Chemistry of iodine and aerosol composition in the primary circuit of a nuclear power plant
International Aerosol Conference / Helsinki (Finland), 29th August - 3rd September 2010
In case of a severe accident in a nuclear power plant, the behaviour of iodine is one of the major issues because of its radiotoxicity. Special attention is paid to the gaseous species as a result of their mobility and so the ease with which they can escape into the environment. During the Phébus-FP tests, a significant fraction of gaseous iodine was observed in the containment that is not well accounted by the simulations. Possible explanations are kinetic limitations or the presence of caesium sinks such as molybdenum in the reactor coolant system that would limit the formation of stable condensed forms mainly CsI. In order to get additional experimental data, a test facility was developed with the aim to study the chemical reactions between iodine, caesium and another element in conditions representative of the primary circuit.

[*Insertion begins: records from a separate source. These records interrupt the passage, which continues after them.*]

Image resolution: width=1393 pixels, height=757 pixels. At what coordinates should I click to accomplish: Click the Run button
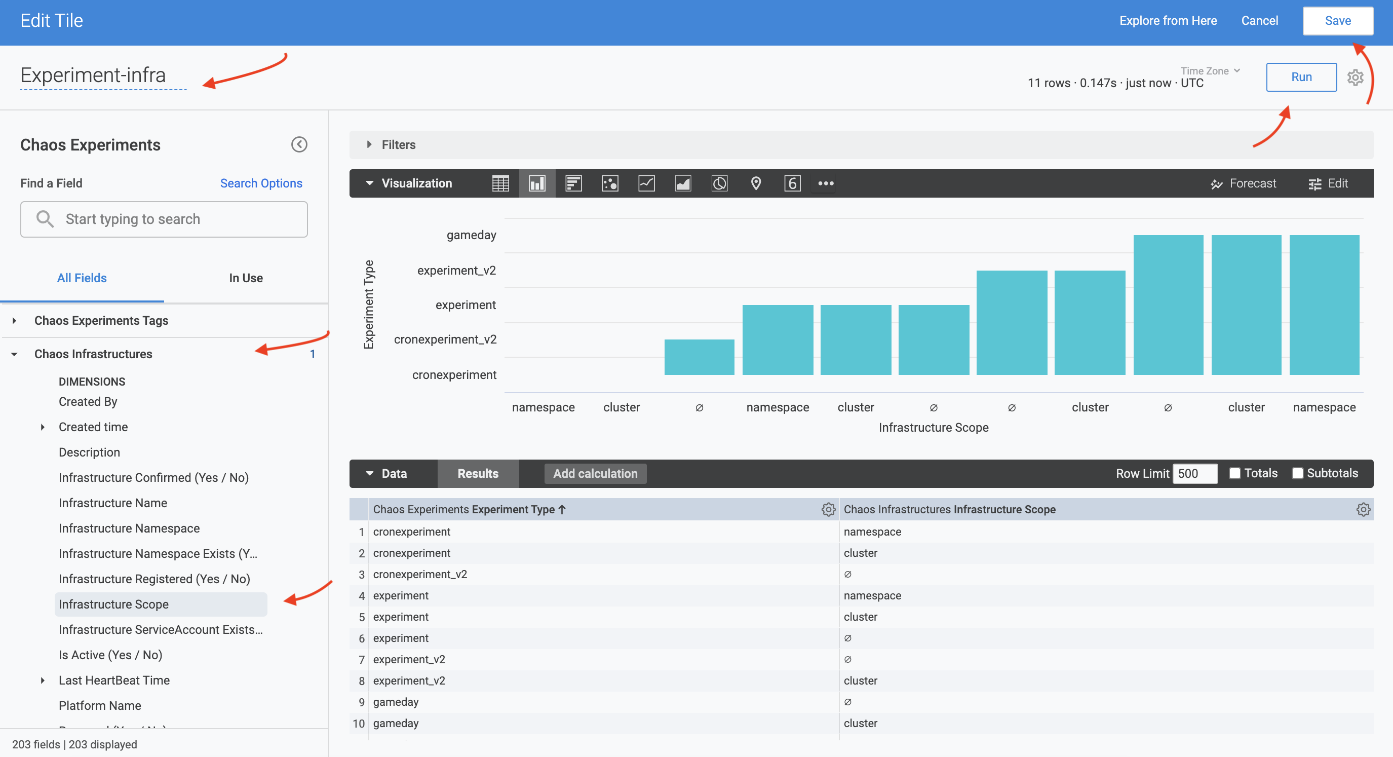1301,77
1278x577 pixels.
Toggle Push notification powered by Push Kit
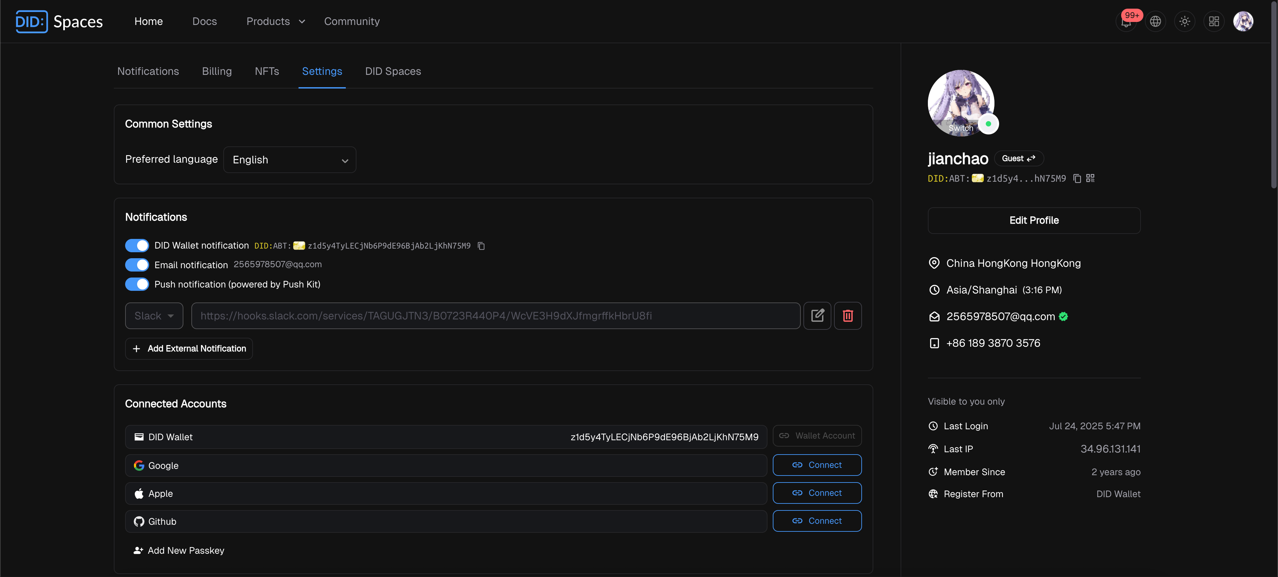tap(137, 284)
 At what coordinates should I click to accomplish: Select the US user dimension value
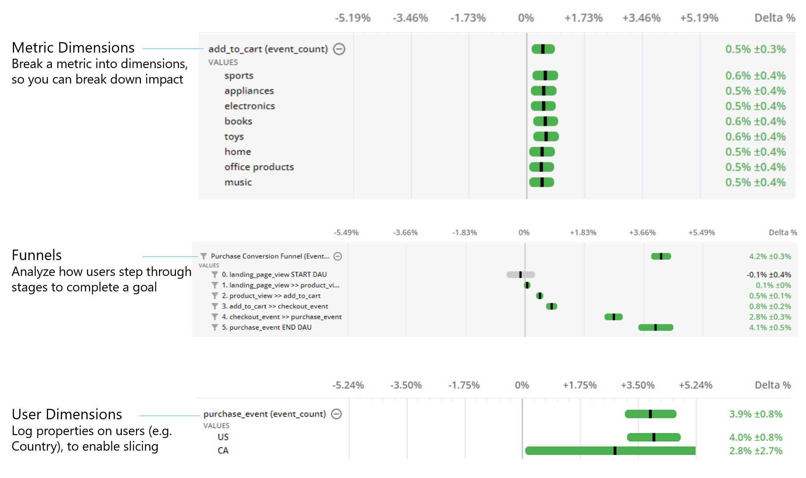click(x=223, y=437)
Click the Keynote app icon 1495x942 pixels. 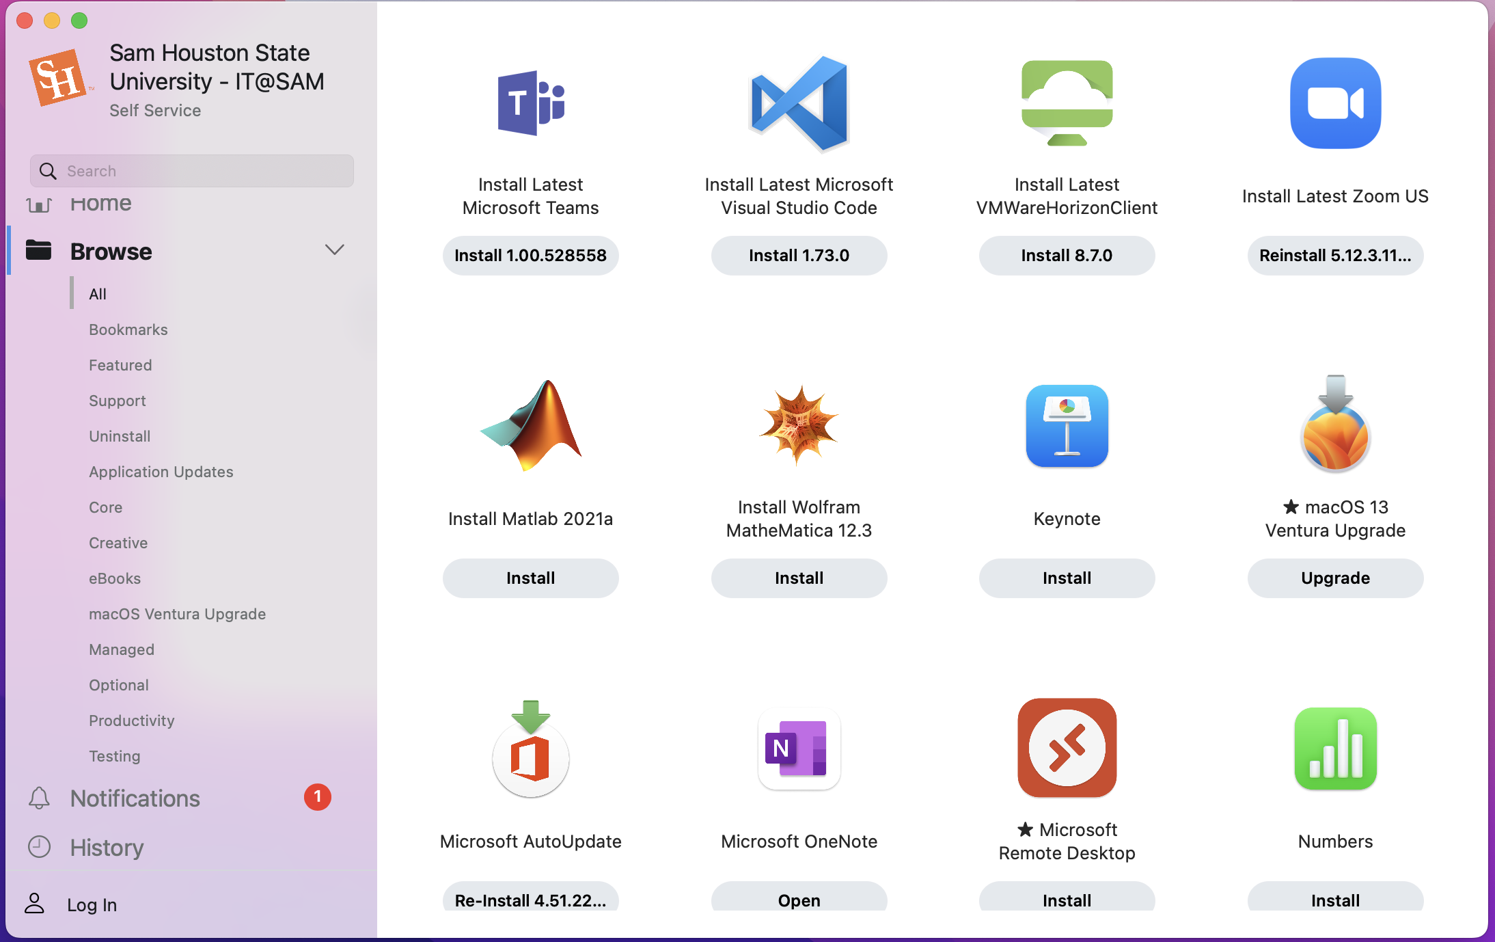tap(1067, 425)
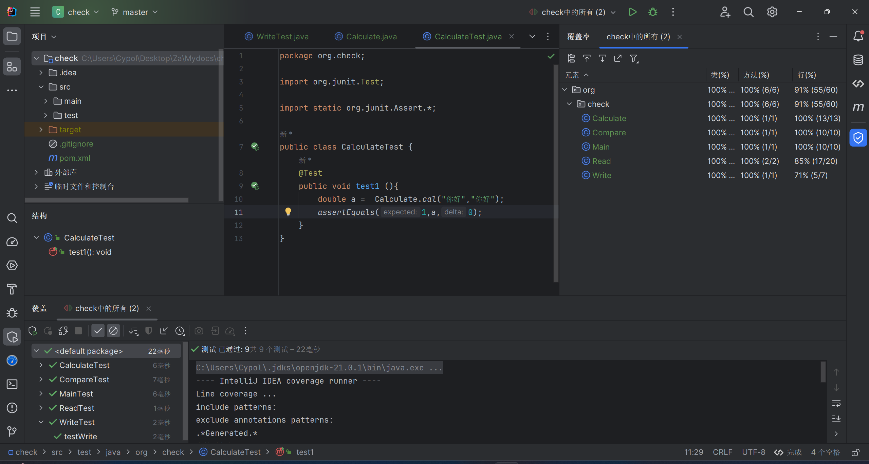
Task: Toggle show passed tests checkmark
Action: pos(98,331)
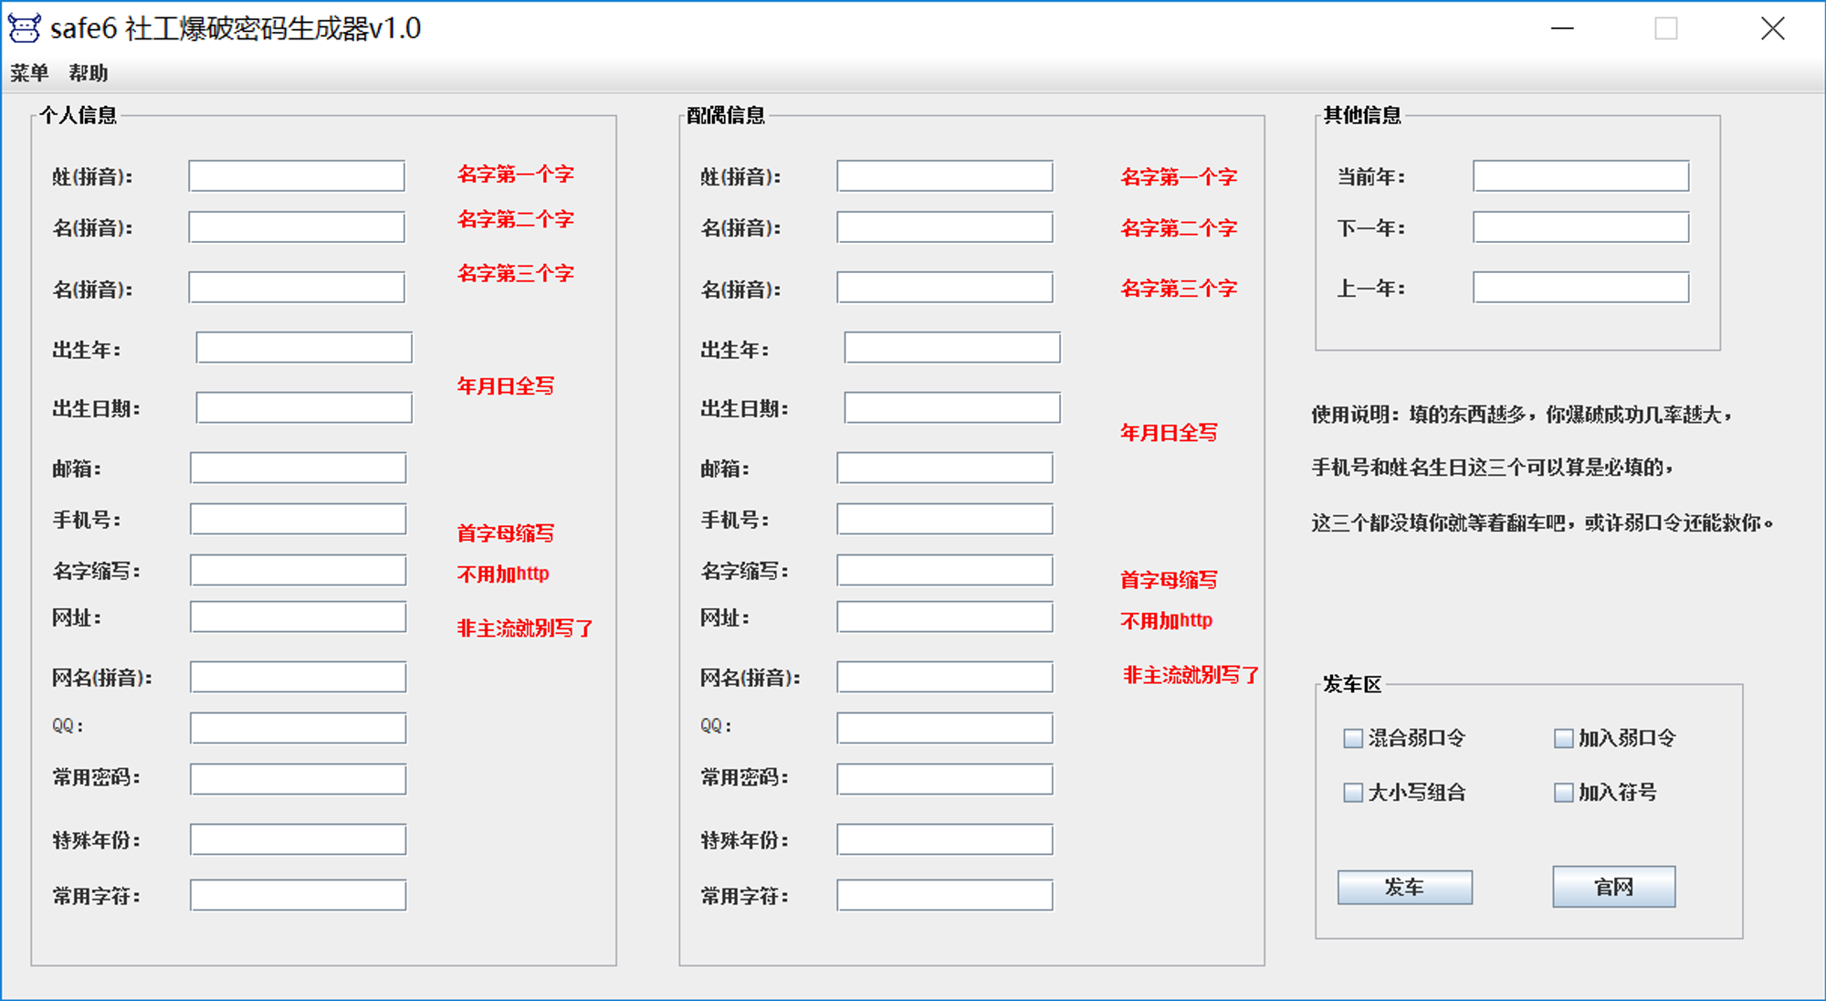Toggle the 大小写组合 checkbox

pyautogui.click(x=1353, y=792)
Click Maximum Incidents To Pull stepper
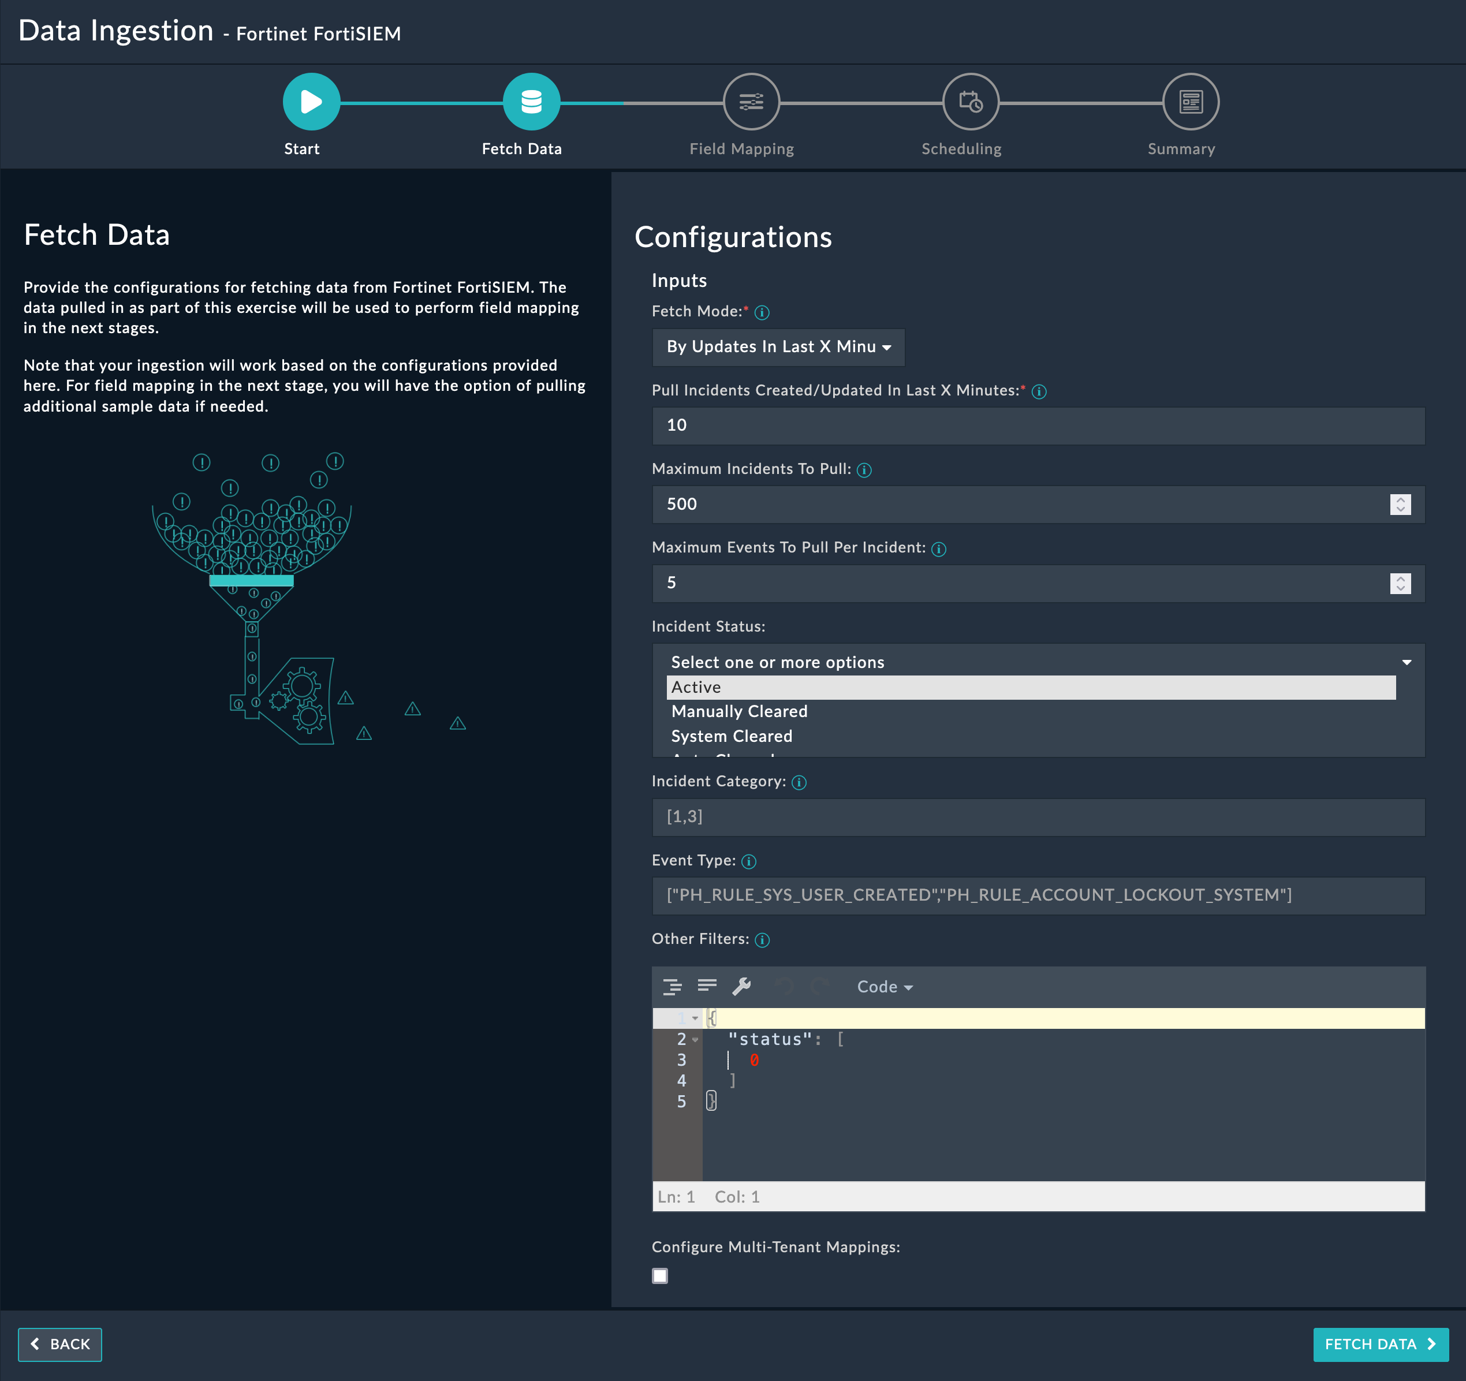Screen dimensions: 1466x1381 pos(1400,504)
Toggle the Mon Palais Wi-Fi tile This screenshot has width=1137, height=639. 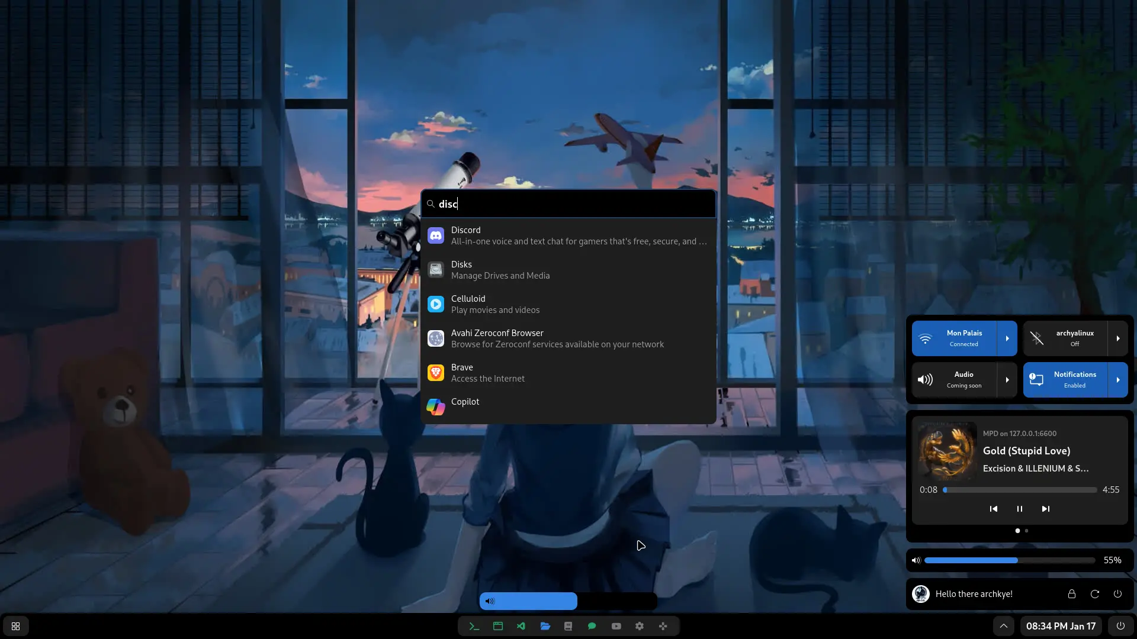[x=954, y=338]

This paper presents the first results obtained with this facility during the vaporization of CsI and MoO3 under steam. It was observed clearly that molybdenum promotes the fraction of gaseous iodine at 150°C (temperature of the cold leg). Molecular iodine I2 was shown to be the predominant iodine gaseous species and caesium polymolybdates under condensed form were identified by Raman microspectrometry. This last result consolidates the idea that molybdenum acts as a caesium sink. A simple approach is proposed using Gemini2 code and a specific database to reproduce the formation of the caesium molybdates. Simulations performed with the new kinetic model implemented in the SOPHAEROS code gives promising results concerning the fraction of gaseous iodine.